Toutes ces attaques physiques ont été énumérées par SD (ici) : « canon électromagnétique, laser, arme à effet calorifique, brouilleurs contre les récepteurs, armes microondes à forte puissance flash ou à effet dirigé contre les appareils électroniques ». Mais on peut penser à d’autres usages, défensifs (couche anéchoïque des bâtiments de la marine, cuirasse électromagnétique) ou simplement utilitaires (moteurs à aimant à supraconducteurs).

Autant d’utilisations différentes des ondes EM qui font qu’on ne peut réduire l’espace électromagnétique à un simple espace de transmissions, fusionnable dans le cyberespace.
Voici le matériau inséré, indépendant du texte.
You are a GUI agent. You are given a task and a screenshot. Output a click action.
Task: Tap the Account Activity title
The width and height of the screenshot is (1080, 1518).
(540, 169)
Ainsi, la gamme d’utilisation de cet espace physique qu’est l’espace électromagnétique justifie qu’on ne le fusionne pas avec le cyberespace, même s’il a, incontestablement, une intersection.

O. Kempf

Commentaires

1. Le samedi 29 décembre 2012, 22:55 par Ph Davadie

Une intersection comparable aux plages qui sont des espaces mixtes, mi-maritime mi-terrestre.
Avec donc des possibilités de vagues scélérates.
Et des tsunami causés par des tremblements de terre ?

2. Le samedi 29 décembre 2012, 22:55 par Colin L'hermet

Bonjour,
@P.Davadie
Un milieu dioptrique donc, selon le vocable très en vogue dans l'aéronavale et la marine.
On observera que tout devient graduellement intersection, la segmentation-sectorisation relativement réussie aux 2 siècles derniers afin de mesurer et comprendre la statique du monde, désormais supplantée par une globalisation universelle qui restitue la complexité de l'enchevêtrement dynamique de paramètres toujours plus interdépendants./.